Saved entries

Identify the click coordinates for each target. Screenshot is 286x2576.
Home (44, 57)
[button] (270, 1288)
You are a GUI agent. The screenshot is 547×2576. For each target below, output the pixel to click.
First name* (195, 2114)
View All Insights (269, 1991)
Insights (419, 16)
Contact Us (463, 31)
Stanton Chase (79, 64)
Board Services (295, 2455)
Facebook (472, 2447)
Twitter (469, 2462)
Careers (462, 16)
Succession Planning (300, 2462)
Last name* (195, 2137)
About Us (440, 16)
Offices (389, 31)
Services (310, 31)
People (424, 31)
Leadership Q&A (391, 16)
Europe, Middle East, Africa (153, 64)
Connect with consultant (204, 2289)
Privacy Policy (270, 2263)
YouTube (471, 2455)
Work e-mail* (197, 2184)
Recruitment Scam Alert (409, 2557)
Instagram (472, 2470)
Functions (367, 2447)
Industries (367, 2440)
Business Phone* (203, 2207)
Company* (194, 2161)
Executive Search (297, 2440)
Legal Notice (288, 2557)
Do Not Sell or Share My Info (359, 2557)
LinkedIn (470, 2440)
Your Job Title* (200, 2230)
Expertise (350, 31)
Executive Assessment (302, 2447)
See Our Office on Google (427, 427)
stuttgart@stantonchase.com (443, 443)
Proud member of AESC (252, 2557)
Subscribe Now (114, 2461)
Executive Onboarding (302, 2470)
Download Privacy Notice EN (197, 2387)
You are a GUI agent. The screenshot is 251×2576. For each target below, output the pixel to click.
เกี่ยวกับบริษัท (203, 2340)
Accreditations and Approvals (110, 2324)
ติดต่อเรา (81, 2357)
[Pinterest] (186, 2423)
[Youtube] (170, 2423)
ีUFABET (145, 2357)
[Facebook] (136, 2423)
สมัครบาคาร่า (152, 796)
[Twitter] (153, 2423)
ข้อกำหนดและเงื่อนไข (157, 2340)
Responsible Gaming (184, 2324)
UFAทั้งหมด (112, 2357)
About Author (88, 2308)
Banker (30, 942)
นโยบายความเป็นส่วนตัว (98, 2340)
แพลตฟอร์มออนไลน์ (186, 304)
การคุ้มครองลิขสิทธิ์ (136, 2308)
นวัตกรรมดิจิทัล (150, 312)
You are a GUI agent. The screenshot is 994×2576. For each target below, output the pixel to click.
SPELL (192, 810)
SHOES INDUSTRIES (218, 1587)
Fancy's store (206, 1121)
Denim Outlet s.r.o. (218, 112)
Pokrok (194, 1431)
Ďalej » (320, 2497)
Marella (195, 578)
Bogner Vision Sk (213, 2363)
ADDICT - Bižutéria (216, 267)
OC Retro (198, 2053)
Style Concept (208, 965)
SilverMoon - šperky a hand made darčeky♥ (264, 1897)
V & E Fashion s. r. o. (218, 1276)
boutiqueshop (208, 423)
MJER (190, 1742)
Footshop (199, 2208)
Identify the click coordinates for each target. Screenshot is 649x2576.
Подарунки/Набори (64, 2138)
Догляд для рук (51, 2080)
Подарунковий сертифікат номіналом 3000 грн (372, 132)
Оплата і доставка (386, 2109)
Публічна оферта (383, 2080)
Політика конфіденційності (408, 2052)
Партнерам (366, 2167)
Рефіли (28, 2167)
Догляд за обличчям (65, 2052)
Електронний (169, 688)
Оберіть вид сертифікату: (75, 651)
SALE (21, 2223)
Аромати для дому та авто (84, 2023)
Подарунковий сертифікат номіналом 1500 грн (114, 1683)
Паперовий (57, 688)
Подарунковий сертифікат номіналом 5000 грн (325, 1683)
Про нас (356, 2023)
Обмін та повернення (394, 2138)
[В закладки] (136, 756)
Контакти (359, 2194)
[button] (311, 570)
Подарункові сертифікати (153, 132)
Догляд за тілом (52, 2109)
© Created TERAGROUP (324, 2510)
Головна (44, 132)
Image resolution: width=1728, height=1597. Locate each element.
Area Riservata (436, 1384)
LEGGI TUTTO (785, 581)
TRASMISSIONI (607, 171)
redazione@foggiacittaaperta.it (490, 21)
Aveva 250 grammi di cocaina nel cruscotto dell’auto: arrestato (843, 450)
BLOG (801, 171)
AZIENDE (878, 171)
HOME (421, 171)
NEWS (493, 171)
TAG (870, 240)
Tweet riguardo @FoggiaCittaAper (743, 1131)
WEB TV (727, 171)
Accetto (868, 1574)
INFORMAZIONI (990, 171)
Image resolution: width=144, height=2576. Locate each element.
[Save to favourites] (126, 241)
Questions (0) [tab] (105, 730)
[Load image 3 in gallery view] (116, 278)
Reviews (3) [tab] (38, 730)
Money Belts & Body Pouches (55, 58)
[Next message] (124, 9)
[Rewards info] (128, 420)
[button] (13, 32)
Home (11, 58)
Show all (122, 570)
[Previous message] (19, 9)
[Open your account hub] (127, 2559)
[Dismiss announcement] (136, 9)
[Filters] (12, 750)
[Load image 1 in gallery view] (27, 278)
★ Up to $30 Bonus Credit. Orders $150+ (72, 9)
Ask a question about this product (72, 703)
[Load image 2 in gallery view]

Task statement → Find each line in the records holding the string "Privacy" and show it.

Exercise output →
Privacy Policy (270, 2263)
Download Privacy Notice EN (197, 2387)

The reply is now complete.